Records shown START

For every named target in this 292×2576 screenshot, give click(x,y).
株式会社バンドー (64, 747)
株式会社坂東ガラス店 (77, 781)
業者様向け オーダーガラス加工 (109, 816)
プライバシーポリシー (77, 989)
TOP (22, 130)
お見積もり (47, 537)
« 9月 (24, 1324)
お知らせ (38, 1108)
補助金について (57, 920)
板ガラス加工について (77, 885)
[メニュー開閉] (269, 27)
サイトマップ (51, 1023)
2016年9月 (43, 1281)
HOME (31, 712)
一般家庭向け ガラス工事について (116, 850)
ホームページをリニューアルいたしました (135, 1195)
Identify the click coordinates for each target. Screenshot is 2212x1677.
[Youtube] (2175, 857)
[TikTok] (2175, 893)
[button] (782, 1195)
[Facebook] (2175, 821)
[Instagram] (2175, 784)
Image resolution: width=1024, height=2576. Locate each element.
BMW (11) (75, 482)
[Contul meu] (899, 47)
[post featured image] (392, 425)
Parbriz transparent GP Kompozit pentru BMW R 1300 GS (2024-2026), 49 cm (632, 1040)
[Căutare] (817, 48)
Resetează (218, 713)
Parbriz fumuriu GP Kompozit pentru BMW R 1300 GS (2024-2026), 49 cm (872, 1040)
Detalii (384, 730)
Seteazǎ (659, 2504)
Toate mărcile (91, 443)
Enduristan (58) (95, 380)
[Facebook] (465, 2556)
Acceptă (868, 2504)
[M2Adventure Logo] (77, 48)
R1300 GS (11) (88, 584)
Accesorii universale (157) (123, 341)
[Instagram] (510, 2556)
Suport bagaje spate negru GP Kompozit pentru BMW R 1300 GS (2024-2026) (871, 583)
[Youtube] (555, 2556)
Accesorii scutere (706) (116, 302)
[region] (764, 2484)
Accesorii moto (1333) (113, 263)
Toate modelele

Records shown END

What to do | Write out every line in the data that holds the string "target".

Solved exercise |
For every named target in this 292×2576 screenshot, give click(x,y).
Identify the click coordinates for each target. Screenshot is 2212x1677.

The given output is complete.